» Exercise brief
Scan the entries below. Report each line where the string "computer" occurs.

» Supplied material
※ ※ ※

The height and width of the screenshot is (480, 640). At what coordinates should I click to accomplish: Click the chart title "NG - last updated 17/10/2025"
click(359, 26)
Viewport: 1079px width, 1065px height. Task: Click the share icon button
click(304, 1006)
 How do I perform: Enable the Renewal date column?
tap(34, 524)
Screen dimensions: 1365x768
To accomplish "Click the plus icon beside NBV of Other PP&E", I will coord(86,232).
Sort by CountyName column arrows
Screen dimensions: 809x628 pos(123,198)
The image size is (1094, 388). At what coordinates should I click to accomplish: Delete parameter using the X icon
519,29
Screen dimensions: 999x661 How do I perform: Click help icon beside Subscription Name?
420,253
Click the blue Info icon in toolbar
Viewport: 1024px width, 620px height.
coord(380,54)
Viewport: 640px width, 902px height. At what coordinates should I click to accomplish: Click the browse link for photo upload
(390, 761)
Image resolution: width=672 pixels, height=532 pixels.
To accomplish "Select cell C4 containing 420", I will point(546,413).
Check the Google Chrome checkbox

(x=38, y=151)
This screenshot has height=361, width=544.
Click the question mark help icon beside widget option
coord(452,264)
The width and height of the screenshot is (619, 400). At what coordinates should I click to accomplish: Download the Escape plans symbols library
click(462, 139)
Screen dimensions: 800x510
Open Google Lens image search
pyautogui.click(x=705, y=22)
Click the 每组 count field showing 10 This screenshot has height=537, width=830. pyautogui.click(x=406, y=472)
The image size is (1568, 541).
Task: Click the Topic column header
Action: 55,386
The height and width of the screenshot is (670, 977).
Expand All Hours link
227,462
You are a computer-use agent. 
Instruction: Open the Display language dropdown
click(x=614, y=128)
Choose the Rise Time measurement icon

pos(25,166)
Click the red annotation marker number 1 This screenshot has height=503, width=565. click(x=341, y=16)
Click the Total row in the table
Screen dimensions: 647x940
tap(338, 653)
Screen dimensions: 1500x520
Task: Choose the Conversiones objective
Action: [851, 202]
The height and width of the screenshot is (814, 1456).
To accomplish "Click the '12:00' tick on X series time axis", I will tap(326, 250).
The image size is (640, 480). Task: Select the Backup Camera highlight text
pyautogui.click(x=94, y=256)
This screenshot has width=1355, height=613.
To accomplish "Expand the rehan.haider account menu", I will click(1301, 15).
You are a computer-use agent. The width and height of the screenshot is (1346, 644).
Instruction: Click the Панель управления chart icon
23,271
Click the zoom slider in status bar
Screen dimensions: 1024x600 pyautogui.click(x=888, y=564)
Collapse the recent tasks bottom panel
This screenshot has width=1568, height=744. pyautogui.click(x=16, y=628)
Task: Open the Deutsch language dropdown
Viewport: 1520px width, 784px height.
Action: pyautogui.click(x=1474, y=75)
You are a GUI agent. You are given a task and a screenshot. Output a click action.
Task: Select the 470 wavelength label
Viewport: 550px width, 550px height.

※ ※ ※

» Expected answer
You are a computer-use agent. 
You are a computer-use agent. The width and height of the screenshot is (1346, 644).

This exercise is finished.